[WORK INSTRUCTIONS]:
**1.** From the commentary on the State of the Union address below, return the passage between "I would like" and "law at all.", inclusive.
**2.** Answer these from the commentary on the State of the Union address given below:
(a) What federal minimum wage per hour does Obama support?
(b) Which act would Congress amend under the idea the author singles out?
(c) At which university is Donald Boudreaux an economics professor?

***** EXCERPT PROVIDED

The Most Insidious Line In The State Of The Union Address?
by George
Leef
President Obama’s penultimate SOTU was notable for its audacity in demanding an even more expansive role for the federal government. Although trust in government has plummeted during his relentlessly statist administration, the president wants Americans to rally behind his belief that more federal mandates and spending will “turn the page” and make the country great.
I would like to single out one especially
wrong-headed idea – that Congress should amend the Fair Labor Standards Act,
requiring employers to pay many workers more.
Obama
supports increasing the federal minimum wage to $10.10 per hour. In his speech,
he argued for it this way: “And to everyone in this Congress who still
refuses to raise the minimum wage, I say this: If you truly believe you could
work full time and support a family on less than $15,000 a year, go try it. If
not, vote to give millions of the hardest-working people in America a raise.”
There is much to be said against raising
the minimum wage, or even having such a law at all.
No business
has an unlimited fountain of money, so trade-offs are inevitable. If some
workers must be paid more by political mandate, then firms will respond in ways
that make others worse off. As George Mason University economics
professor Donald Boudreaux wrote in an open letter to the president, “Because
the policy you propose would price many workers out of jobs, that policy would
indeed change these workers’ incomes: it would drop them to $0.”
The truth is
that the minimum wage increase would cause many low-wage workers to lose their
current jobs and have trouble ever finding another one. More people will never land their
first job because they’re unable to produce enough value to earn the mandated
wage.

**********
***** PROVIDED DATA

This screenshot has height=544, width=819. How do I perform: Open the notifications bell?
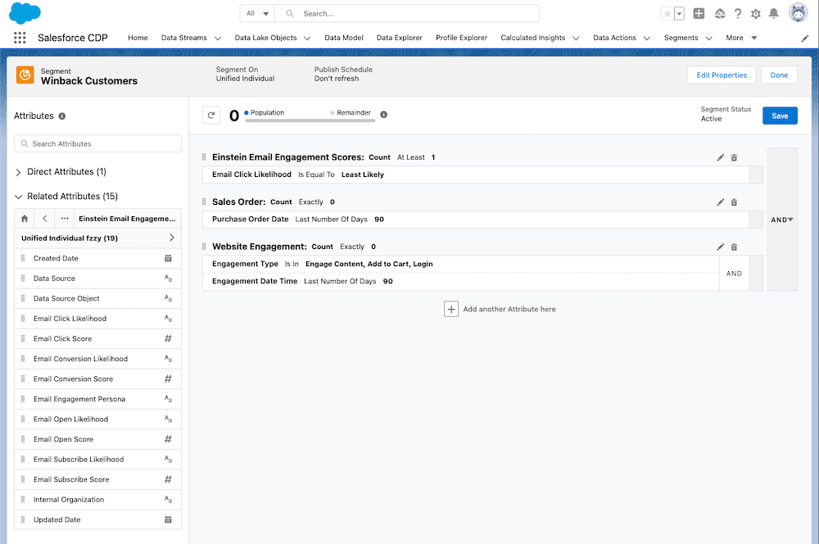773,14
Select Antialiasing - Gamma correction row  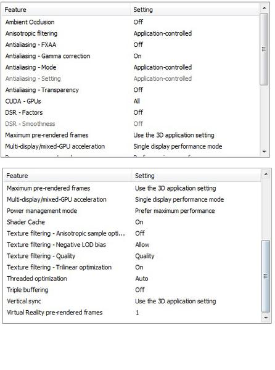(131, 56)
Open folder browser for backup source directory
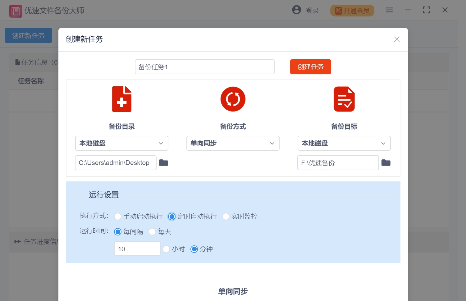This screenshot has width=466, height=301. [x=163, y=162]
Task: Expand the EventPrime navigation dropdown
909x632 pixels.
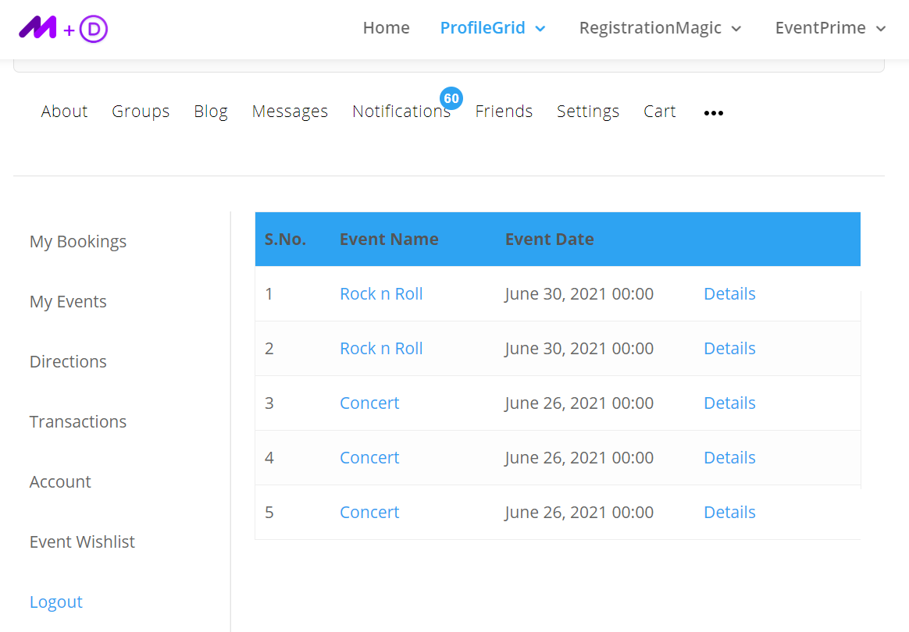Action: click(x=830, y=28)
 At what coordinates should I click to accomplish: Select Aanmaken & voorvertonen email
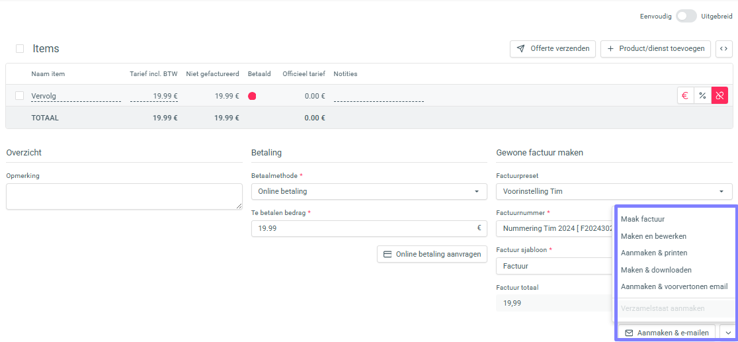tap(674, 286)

**********

[ANSWERS FOR THIS EXERCISE]:
**1.**
I would like to single out one especially
wrong-headed idea – that Congress should amend the Fair Labor Standards Act,
requiring employers to pay many workers more.
Obama
supports increasing the federal minimum wage to $10.10 per hour. In his speech,
he argued for it this way: “And to everyone in this Congress who still
refuses to raise the minimum wage, I say this: If you truly believe you could
work full time and support a family on less than $15,000 a year, go try it. If
not, vote to give millions of the hardest-working people in America a raise.”
There is much to be said against raising
the minimum wage, or even having such a law at all.

**2.**
(a) $10.10 per hour
(b) The Fair Labor Standards Act
(c) George Mason University